What happens if I want a divorce, but my partner doesn’t?

Unfriendly divorce situation. After the court receives the divorce petition, they will send a copy to the non-petitioning spouse. They will have 8 days in which to respond, stating whether they wish to contest the divorce or not.

If the responding spouse wishes to defend the divorce, they will then have a further 21 days to explain why they wish to do so.

If the divorce is defended, both spouses will usually need to attend a court hearing in front of a judge, unless a private agreement can be reached between the couple before the assigned hearing date.

The judge will then hear evidence from both sides and make a decision as to whether to grant the divorce or not. If you are unhappy with the judge’s decision, you may be able to make an appeal to a higher court, depending on the circumstances.

If the judge decides to grant the divorce – They will issue a document known as a “decree nisi”. This officially states that the court sees no reason why the divorce cannot go ahead.

If the judge decides not to grant the divorce – The petitioning spouse will either need to accept this, appeal the decision to a higher court, or apply again with a fresh divorce petition.

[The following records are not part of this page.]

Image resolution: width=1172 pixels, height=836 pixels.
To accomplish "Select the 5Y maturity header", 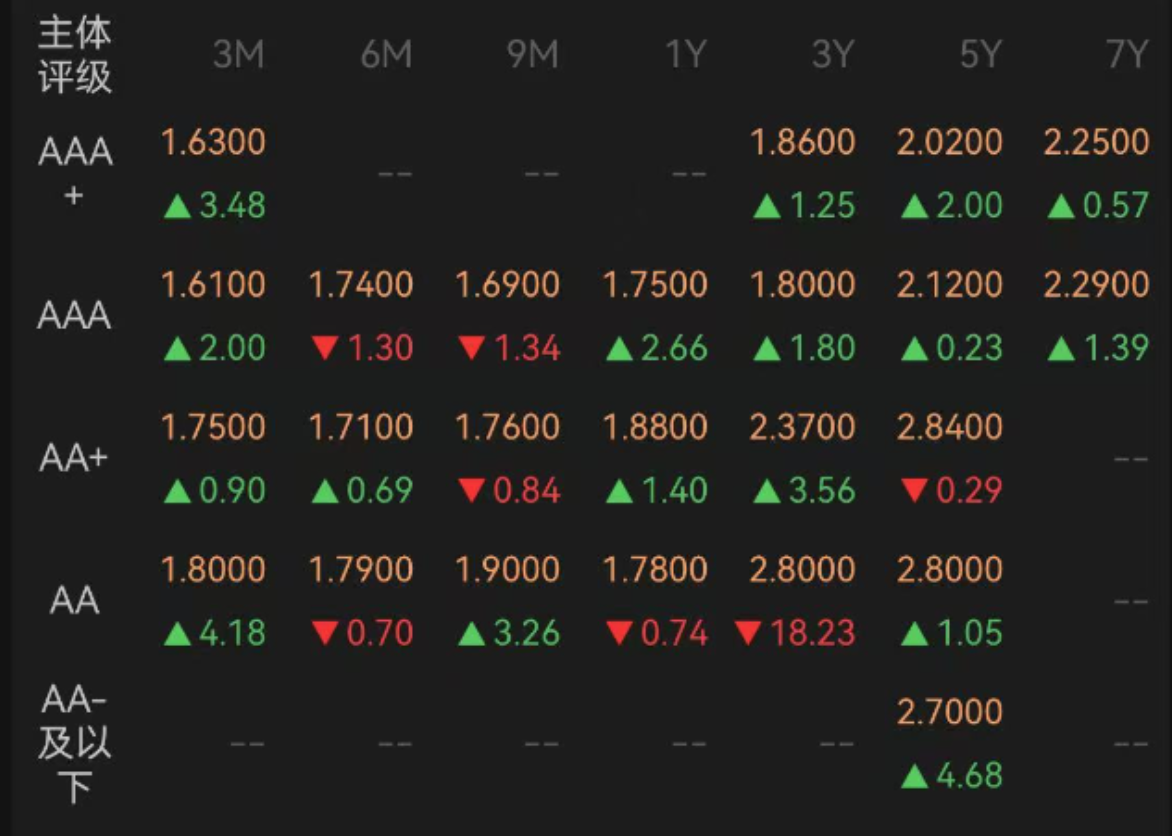I will [979, 56].
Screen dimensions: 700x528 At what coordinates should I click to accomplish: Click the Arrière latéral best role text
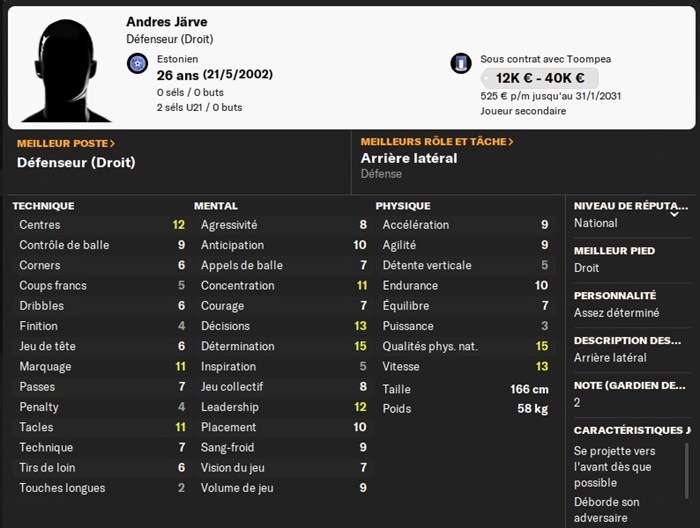pyautogui.click(x=408, y=158)
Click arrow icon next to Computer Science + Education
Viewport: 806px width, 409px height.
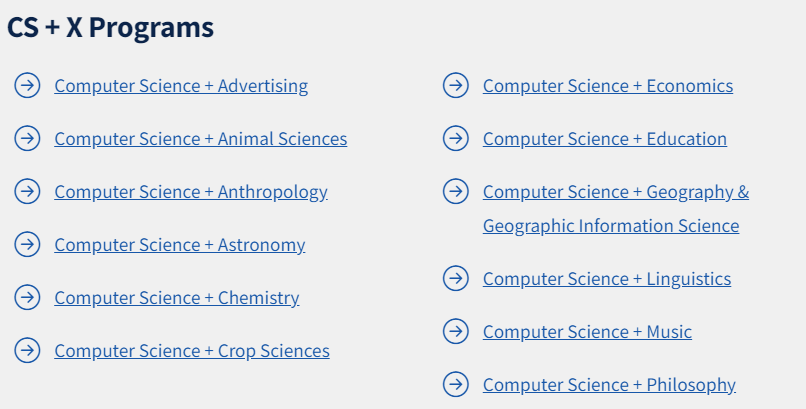coord(455,139)
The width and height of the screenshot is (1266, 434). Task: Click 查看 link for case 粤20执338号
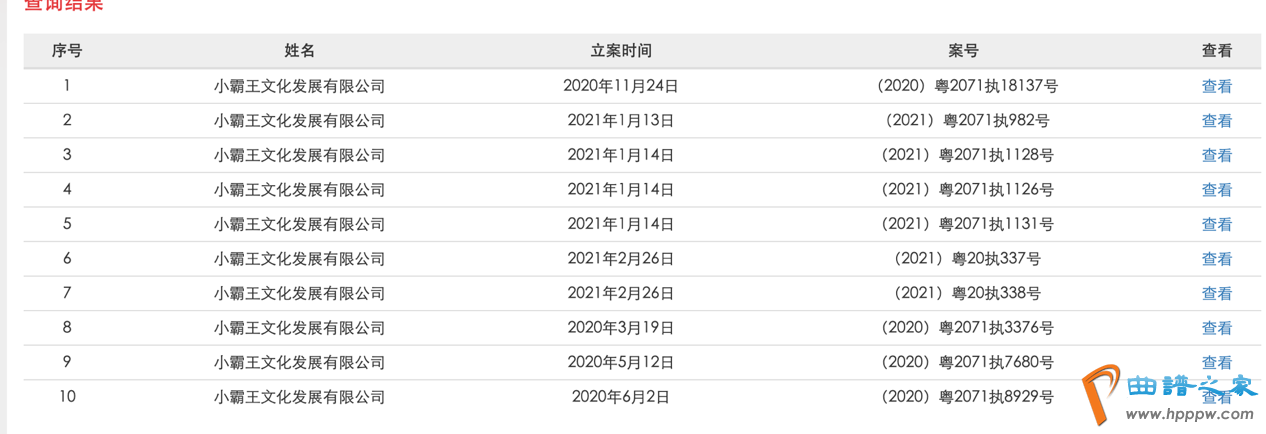click(1216, 294)
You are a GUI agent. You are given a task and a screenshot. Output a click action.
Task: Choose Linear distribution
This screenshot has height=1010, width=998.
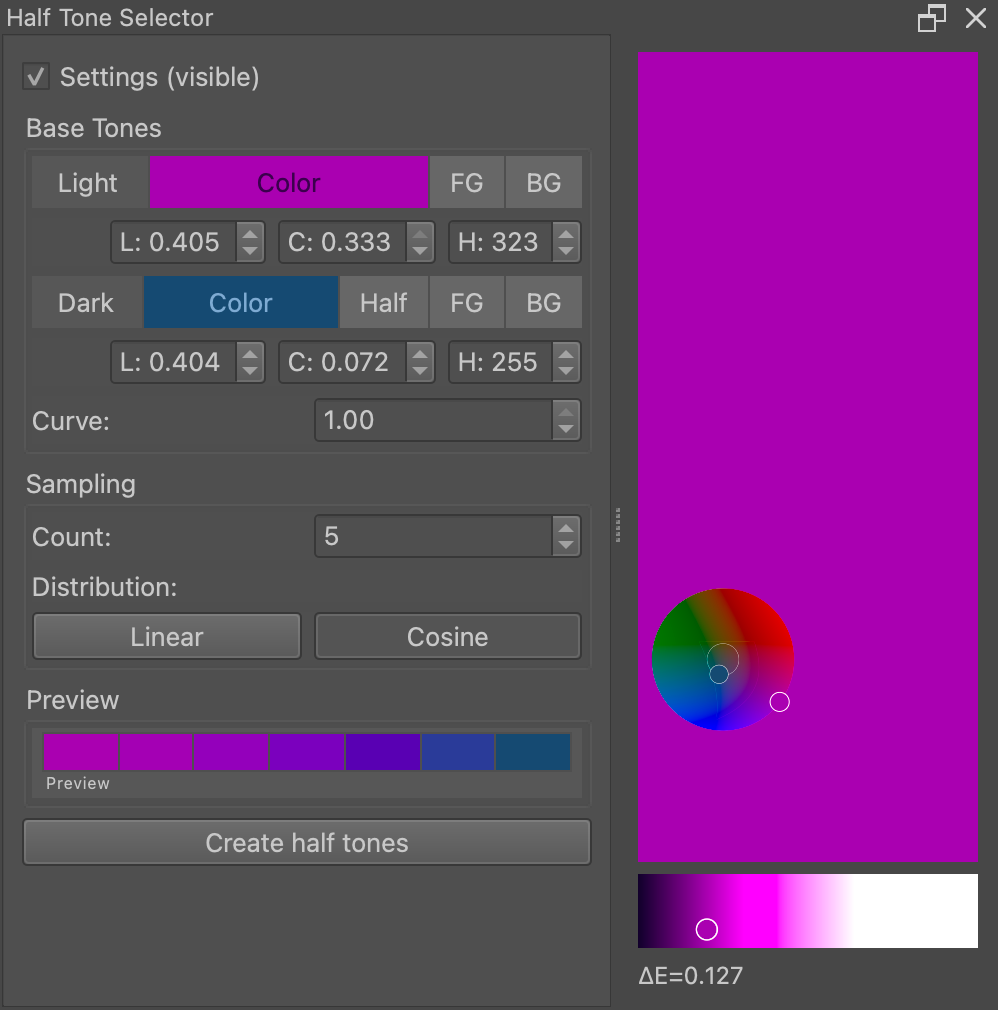point(167,637)
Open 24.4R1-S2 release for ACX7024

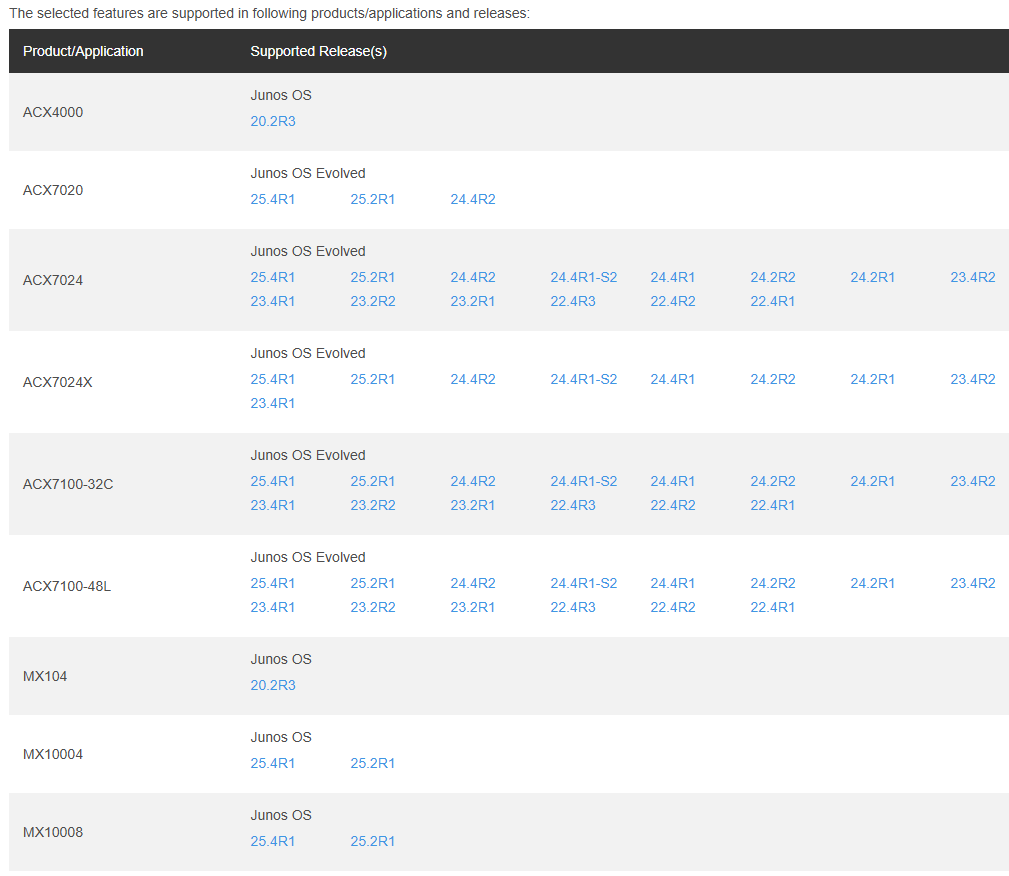(x=583, y=277)
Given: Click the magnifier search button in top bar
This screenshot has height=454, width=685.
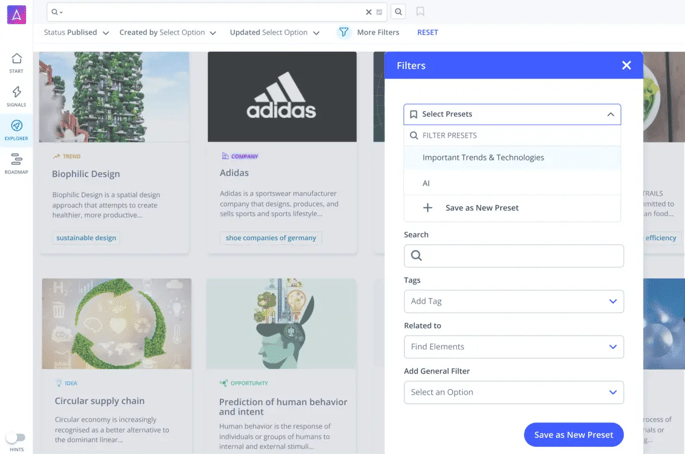Looking at the screenshot, I should [398, 12].

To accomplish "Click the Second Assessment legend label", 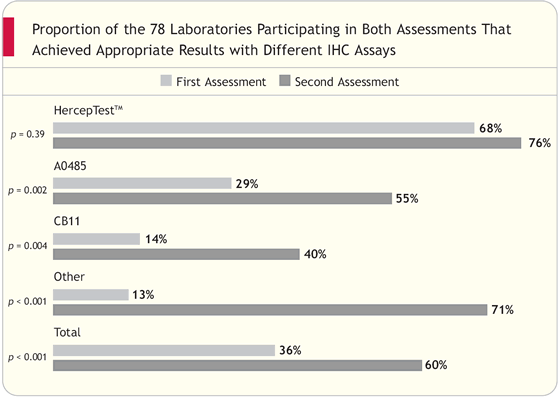I will pos(347,82).
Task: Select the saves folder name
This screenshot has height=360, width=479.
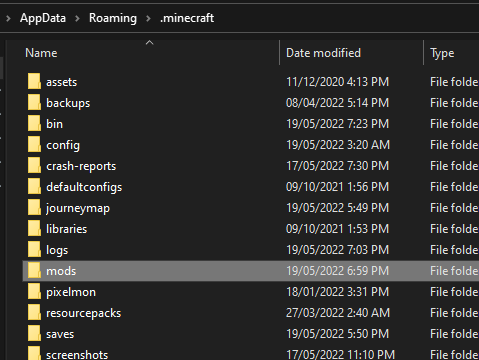Action: pyautogui.click(x=60, y=334)
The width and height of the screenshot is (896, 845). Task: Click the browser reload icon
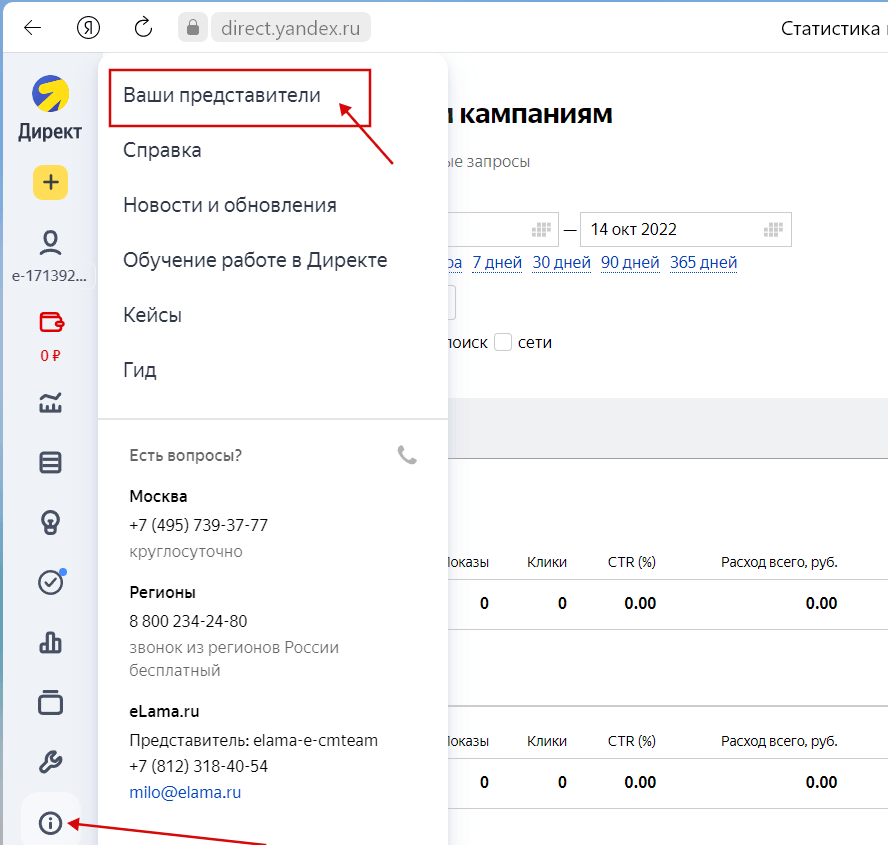click(143, 27)
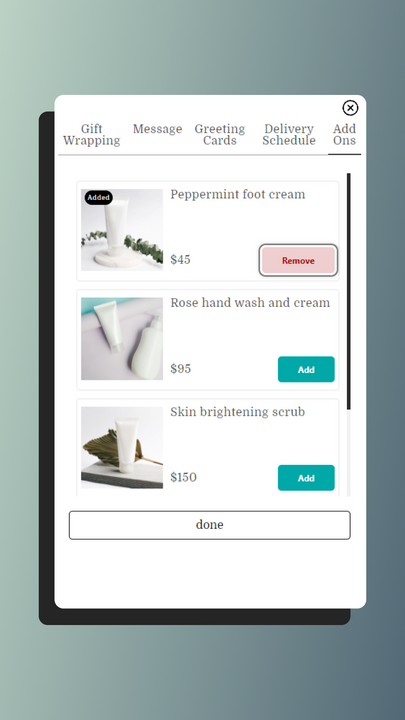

Unfriendly divorce situation, the new petition will need to give stronger reasons for the divorce. In the worst case scenario, this will mean waiting until the couple have been separated for at least 5 years, at which point either spouse can apply for and be granted a divorce without the other’s consent.

Once the decree nisi has been issued, you will need to wait at least 43 days and you can then apply to the court for a decree absolute. This is the final legal document that confirms your marriage is officially over.